Strzał Csamango prosto w Murray'a. Gospodarze chcieli wykorzystać moment naszej zmiany piątek.
Interwencja Rompkowskiego zapobiegła akcji Cracovii.
Kłopoty Cracovii z wyprowadzeniem krążka. Nieco spokojniej na lodzie.
Fraszko do Pasiuta, ten o włos od trafienia w światło bramki. Swobodna zabawa GieKSy w tercji krakowian.
Podanie zza bramki do Krężołka, a ten niepilnowany daje nam gola numer 3!
Nie popisał się Murray przy wyprowadzaniu krążka, ale obyło się bez konwekwencji.
Pięciu na lodzie po stronie gospodarzy. Z tym że Cracovia grała w osłabieniu, a zatem kolejna kara.
Dobre podanie Valtoli, po którym znów było gorąco pod bramką Cracovii.
Pasiut walczy o kolejnego gola, górą teraz Zabalotny.
Gramy z przewagą jednego gracza, Karlsson w boksie kar.
Dawid Lebek strzela w kontrze ponad poprzeczką. Kolejny dobry przechwyt GieKSy w tercji neutralnej.
Zmiana bramkarza po stronie Cracovii.
PASIUT! Dziewiąty mecz z rzędu z trafieniem naszego kapitana!

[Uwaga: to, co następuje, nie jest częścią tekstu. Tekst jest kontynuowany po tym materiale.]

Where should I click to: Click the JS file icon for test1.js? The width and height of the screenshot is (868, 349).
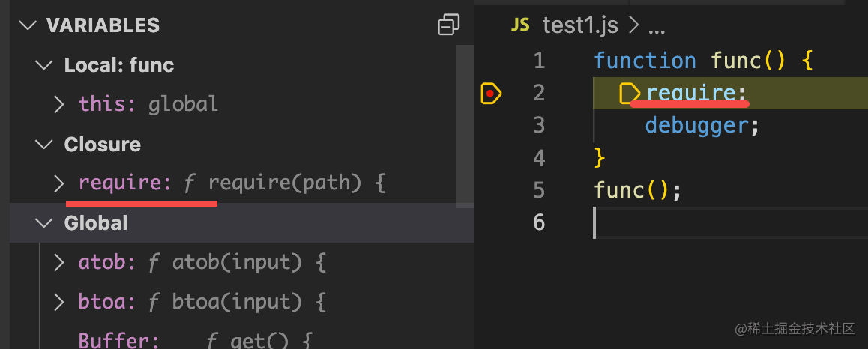tap(519, 25)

Kapitalna kontra z Fraszką.
GOL! Przechwyt, akcja sam na sam i precyzyjny strzał Patryka Wronki obok parkanów bramkarza!
John Murray odbija strzał Dudasa z dalszej odległości.
Póki co bez groźniejszych prób z obu stron. Spod niebieskiej próbował Hudson.
Gramy.
Zaczynamy za kilka minut.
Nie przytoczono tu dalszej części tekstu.